Wij, dat wil zeggen de metgezel, eigenaar van een niet langer als zodanig te benoemen tuin, en ik, waren er vooral voor set drie en vier.
Set drie is het Dave Douglas Quintet. Net als Holiday, wat we weer op weg naar Gent te horen krijgen, het verrukkelijke My Old Flame, is Douglas indrukwekkend omdat hij ook zonder up tempo tot een duizelingwekkend ritme komt. Het is een set vol wisselingen, het tempo wisselt, het timbre wisselt, de trompet van Douglas is vaak heel erg melodieus, net zo vaak ritmisch, ostinato, het komt tot een opeenstapeling van variaties, in het park is het windstil. Er beweegt geen blad, merkt de persoon op die naast me staat. Het tweede nummer biedt een loom up tempo. Lekker speelse jazz met draadjes die tussen trompet, sax en drum doorglippen. Linda Oh, de bassiste, is verrukkelijk, en de sax, een jongen met een onuitspreekbare naam, is om de vingers aan af te likken. Tijdens het vierde nummer van de set komt Abdul-Malik bovendrijven, met Oh - met vijf gaat de trompet over op een funky ritme, subtiel, buitengewoon fijnzinnig, slick, slow motion, gentle, geen overdosis, druppels in lange slierten. Later opnieuw de donkere en ritmische toon van de bas, een trage stoet van klanken. Het zingt en zuigt, de droeve en natte warmte van een natte zomeravond vloeit over het terrein.
De eerste avond op deze editie van Jazz Middelheim sluit af met een duo, Herbie Hancock, Wayne Shorter.
De magie van het jazzasme. Een verbluffende set. De piano is verrukkelijk, Hancock heeft misschien nooit beter gespeeld en de sopraan van Shorter blaakt van melancholie, een wonderlijke melancholie, de betovering van een melancholie zonder sentiment.

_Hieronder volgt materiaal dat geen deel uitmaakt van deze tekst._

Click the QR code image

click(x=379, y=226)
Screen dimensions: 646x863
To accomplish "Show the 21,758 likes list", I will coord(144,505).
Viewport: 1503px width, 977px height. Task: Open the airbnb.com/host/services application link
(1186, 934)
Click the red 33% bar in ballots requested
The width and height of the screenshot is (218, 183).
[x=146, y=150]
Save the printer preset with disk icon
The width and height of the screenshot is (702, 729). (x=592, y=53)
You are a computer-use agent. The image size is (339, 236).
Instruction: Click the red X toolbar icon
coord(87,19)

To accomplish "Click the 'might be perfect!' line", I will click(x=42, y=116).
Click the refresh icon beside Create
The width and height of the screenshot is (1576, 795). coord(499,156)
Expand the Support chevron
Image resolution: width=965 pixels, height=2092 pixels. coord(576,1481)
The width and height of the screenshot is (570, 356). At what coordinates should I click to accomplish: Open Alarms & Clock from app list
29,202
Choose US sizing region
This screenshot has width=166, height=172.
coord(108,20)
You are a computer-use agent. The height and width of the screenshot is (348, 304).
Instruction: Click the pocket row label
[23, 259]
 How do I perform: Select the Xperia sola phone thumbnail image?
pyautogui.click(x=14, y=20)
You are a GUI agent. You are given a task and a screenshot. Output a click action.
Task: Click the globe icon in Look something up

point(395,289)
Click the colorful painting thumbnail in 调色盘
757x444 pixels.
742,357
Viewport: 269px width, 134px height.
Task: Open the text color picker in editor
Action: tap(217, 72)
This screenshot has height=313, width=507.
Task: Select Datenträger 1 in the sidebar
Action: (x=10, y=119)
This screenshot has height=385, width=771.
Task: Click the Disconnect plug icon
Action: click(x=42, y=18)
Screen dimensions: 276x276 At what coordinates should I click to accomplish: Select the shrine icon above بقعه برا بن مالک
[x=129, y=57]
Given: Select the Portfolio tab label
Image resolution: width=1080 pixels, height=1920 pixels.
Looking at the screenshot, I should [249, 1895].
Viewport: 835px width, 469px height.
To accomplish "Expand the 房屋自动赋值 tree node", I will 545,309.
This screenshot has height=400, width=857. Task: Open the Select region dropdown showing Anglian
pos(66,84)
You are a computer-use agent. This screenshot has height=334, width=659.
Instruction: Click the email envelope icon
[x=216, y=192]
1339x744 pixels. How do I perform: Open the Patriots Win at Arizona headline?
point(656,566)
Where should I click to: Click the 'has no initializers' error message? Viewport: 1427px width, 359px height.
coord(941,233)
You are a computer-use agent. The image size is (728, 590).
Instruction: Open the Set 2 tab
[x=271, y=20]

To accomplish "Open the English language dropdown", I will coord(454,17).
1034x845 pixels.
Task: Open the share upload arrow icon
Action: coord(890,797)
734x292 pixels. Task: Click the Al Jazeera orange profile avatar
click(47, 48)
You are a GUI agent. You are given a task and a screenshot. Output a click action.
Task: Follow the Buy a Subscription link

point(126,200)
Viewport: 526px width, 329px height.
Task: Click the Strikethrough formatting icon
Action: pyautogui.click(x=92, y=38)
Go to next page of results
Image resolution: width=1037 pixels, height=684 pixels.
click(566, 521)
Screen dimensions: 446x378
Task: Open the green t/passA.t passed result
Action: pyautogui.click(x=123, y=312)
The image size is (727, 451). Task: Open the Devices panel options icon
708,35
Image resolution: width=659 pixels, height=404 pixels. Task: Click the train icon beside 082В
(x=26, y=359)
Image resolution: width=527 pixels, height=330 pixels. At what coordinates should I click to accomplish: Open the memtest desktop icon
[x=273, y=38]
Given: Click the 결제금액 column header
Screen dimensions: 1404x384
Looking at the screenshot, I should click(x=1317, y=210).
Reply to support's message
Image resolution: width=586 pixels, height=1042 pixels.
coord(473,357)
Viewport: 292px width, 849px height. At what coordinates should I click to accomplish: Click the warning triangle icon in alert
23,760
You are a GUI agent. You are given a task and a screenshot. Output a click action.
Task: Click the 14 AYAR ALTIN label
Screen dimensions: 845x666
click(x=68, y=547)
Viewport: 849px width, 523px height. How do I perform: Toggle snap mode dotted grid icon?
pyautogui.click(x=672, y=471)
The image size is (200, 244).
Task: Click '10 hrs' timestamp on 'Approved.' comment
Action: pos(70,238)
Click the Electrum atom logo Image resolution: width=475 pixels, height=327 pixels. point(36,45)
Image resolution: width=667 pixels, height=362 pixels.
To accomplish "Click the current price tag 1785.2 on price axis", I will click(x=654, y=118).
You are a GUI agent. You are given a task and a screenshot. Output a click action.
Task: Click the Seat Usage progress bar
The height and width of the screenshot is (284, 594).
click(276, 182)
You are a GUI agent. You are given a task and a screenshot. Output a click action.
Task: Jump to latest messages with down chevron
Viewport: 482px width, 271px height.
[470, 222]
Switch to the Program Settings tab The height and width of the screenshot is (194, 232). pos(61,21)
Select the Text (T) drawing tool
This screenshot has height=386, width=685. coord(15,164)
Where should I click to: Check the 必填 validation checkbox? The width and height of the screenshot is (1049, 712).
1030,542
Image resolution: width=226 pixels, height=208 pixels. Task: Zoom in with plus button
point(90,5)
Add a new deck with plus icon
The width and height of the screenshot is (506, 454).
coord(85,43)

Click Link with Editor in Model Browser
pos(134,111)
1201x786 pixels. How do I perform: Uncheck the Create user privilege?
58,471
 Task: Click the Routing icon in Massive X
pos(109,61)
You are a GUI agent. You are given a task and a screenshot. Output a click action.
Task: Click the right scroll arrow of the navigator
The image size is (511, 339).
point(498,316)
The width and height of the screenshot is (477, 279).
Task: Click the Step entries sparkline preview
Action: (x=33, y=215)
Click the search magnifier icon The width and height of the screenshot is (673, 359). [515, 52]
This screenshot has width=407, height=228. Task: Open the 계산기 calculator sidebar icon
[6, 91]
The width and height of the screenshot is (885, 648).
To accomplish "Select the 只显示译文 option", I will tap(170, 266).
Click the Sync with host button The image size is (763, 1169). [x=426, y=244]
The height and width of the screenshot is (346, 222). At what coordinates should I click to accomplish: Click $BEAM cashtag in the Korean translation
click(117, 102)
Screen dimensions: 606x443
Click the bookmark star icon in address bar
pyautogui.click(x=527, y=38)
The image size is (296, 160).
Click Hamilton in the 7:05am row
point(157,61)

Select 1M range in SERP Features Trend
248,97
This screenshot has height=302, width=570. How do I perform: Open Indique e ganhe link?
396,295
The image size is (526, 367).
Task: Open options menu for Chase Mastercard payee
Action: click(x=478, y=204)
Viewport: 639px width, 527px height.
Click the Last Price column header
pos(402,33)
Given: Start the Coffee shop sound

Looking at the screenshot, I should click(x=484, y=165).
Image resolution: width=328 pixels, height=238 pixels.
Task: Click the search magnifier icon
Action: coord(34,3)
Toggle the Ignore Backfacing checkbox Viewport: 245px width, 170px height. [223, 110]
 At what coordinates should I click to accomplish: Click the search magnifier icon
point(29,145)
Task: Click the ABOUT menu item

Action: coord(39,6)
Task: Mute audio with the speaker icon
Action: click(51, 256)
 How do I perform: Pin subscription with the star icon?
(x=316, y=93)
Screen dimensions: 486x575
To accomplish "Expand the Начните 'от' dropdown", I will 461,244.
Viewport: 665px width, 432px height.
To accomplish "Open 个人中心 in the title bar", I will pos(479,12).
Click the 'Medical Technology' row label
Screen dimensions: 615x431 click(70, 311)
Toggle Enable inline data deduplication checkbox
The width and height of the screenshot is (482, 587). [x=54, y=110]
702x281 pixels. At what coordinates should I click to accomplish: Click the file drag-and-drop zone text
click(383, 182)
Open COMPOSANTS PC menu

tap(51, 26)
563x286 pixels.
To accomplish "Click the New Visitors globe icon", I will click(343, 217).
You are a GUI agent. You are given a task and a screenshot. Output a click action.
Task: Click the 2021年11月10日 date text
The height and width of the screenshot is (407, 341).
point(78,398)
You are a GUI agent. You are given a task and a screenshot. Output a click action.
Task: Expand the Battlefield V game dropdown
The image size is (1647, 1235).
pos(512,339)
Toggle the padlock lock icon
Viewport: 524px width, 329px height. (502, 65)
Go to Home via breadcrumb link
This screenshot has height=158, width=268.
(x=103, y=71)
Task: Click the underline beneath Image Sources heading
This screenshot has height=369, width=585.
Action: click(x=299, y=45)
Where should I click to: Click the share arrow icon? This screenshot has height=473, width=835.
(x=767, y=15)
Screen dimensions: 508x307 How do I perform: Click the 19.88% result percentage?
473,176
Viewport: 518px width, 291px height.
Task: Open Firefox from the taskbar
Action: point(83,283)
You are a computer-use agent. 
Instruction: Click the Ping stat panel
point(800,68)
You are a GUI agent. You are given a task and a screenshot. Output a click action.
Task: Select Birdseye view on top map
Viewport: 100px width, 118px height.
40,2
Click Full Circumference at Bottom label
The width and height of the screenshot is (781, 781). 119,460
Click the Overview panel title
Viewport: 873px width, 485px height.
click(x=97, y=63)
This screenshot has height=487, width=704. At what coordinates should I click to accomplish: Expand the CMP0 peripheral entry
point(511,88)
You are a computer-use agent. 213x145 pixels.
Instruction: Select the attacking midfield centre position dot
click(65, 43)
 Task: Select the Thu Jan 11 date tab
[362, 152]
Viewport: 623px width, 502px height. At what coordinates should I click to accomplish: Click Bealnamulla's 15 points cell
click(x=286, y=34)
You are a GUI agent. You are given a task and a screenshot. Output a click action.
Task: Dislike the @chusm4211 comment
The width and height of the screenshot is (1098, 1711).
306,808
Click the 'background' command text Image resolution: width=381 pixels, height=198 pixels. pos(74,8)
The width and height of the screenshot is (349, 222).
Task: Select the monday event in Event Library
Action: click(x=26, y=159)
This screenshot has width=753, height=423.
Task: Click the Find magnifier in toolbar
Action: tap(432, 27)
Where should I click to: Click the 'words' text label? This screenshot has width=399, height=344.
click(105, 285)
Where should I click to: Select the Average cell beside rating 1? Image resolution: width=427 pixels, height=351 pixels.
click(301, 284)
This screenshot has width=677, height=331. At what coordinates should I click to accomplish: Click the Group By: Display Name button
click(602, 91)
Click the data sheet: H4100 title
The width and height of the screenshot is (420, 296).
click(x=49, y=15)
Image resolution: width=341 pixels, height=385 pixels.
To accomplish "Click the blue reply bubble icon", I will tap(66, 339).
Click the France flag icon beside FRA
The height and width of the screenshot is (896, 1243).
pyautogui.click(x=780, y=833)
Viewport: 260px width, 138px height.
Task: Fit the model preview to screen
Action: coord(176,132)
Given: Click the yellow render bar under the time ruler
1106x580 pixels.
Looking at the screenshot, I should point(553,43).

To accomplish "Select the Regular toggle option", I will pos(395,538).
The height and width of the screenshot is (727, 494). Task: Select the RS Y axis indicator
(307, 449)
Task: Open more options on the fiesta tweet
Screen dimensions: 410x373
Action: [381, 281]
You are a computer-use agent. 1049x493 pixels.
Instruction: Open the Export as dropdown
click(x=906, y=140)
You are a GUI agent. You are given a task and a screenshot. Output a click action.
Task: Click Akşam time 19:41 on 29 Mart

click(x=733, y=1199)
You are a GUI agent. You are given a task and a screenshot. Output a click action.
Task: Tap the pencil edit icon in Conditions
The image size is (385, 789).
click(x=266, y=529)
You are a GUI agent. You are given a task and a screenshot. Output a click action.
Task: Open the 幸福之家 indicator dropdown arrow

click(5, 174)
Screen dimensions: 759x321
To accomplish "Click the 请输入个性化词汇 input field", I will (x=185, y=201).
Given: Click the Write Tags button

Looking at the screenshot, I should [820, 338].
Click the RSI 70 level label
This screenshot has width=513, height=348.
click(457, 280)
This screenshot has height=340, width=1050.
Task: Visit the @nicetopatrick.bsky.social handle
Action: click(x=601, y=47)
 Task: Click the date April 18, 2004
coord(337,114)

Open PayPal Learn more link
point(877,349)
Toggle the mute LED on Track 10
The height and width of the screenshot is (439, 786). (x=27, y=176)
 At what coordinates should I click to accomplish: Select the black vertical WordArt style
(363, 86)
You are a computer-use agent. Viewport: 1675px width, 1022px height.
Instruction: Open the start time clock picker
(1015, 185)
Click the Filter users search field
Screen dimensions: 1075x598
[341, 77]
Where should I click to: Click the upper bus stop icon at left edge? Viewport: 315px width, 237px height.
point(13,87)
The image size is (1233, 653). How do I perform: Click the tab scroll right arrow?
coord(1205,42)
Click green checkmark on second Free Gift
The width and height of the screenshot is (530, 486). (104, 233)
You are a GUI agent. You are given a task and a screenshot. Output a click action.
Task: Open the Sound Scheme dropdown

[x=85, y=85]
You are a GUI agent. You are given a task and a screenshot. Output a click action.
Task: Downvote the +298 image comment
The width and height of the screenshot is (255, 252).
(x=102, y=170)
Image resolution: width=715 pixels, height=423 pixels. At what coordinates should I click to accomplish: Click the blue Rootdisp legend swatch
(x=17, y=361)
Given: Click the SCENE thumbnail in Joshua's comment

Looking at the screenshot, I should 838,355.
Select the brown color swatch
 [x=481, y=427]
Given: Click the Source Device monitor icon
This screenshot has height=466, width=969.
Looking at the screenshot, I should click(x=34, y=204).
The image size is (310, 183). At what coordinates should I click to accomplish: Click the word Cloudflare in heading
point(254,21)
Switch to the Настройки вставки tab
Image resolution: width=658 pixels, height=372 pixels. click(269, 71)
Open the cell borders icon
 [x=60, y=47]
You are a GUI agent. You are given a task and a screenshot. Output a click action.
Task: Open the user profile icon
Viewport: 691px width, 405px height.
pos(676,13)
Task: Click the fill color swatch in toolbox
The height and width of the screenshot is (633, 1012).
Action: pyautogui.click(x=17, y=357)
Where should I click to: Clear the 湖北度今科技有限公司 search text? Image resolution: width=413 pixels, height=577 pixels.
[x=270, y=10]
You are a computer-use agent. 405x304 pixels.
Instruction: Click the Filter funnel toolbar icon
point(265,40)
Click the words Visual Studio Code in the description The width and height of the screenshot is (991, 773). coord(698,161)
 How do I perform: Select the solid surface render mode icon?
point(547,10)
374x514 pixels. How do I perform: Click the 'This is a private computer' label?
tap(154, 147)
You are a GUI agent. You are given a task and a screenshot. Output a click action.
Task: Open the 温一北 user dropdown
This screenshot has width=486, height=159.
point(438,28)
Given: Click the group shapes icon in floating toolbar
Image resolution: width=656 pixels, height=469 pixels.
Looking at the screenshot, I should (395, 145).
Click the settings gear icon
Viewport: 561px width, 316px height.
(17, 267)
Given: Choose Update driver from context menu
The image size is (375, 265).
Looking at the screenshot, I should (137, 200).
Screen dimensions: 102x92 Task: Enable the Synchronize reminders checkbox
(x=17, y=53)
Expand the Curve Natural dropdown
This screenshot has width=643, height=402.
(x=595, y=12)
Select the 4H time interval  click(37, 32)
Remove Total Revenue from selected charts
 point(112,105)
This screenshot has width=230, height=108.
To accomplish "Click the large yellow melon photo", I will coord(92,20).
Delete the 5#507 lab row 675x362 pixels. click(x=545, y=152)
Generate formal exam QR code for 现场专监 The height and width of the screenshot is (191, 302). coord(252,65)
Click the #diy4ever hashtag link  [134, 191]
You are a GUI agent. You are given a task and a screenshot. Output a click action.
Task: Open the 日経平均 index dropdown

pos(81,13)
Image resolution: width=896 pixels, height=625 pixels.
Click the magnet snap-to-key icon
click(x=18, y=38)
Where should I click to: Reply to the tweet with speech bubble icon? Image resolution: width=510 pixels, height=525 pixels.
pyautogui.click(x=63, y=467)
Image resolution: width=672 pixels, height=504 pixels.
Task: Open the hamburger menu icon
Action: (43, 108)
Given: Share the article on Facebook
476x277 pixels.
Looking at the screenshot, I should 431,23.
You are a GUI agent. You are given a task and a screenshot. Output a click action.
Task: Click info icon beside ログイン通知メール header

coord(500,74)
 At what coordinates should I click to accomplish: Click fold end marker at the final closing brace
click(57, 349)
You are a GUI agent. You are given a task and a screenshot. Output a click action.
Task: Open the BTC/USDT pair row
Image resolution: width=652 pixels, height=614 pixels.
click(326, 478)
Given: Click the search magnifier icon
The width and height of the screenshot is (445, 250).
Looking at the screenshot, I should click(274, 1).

Regen jaagt over het park. De set van Hancock en Shorter is van eenzelfde teneur, heel erg ingehouden, andante, stil, het handklapgrage publiek roert zich amper, maakt af en toe een foute intro maar niet op zo'n manier dat het stoort. De set is subliem. Hancock en Shorter sluiten het concert af met een opmerking van Shorter: When you go in the unknown, make sure you have a chair.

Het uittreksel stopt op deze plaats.